───── Dataset entries
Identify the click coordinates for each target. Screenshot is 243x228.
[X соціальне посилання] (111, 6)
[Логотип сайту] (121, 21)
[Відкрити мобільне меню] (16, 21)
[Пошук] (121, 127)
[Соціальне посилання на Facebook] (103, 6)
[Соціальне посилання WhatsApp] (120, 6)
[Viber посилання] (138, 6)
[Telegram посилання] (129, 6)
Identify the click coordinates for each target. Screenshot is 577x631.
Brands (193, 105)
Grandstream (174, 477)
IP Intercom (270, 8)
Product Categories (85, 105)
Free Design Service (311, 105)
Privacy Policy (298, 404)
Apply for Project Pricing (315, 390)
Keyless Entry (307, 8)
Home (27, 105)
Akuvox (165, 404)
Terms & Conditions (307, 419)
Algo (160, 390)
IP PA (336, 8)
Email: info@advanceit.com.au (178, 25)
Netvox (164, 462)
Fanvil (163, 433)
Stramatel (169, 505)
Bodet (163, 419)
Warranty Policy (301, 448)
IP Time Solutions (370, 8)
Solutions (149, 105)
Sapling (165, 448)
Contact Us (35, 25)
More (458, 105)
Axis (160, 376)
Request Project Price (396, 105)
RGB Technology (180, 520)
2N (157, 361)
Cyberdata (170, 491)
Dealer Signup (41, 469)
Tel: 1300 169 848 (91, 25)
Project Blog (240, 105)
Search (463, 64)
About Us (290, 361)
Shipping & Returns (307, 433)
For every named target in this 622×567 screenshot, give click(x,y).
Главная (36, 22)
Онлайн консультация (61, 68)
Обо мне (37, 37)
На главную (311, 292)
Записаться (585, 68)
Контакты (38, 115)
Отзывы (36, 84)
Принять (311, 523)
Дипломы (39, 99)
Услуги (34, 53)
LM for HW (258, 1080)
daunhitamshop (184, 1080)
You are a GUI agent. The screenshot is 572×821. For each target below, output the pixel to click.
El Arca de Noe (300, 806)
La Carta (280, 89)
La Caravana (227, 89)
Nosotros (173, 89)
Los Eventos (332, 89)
──────────
◆ Task brief: Which lines in the entries above contain the word "target"? Find and copy each one in full, matching case exactly.

◆ Response:
Identify the click coordinates for each target. Screenshot is 243x228.
Identify the click coordinates for each target. Screenshot is 577x631.
For every named target in this 622×567 screenshot, give click(x,y).
You are a GUI agent. The screenshot is 572×821. For each target below, output the pixel to click.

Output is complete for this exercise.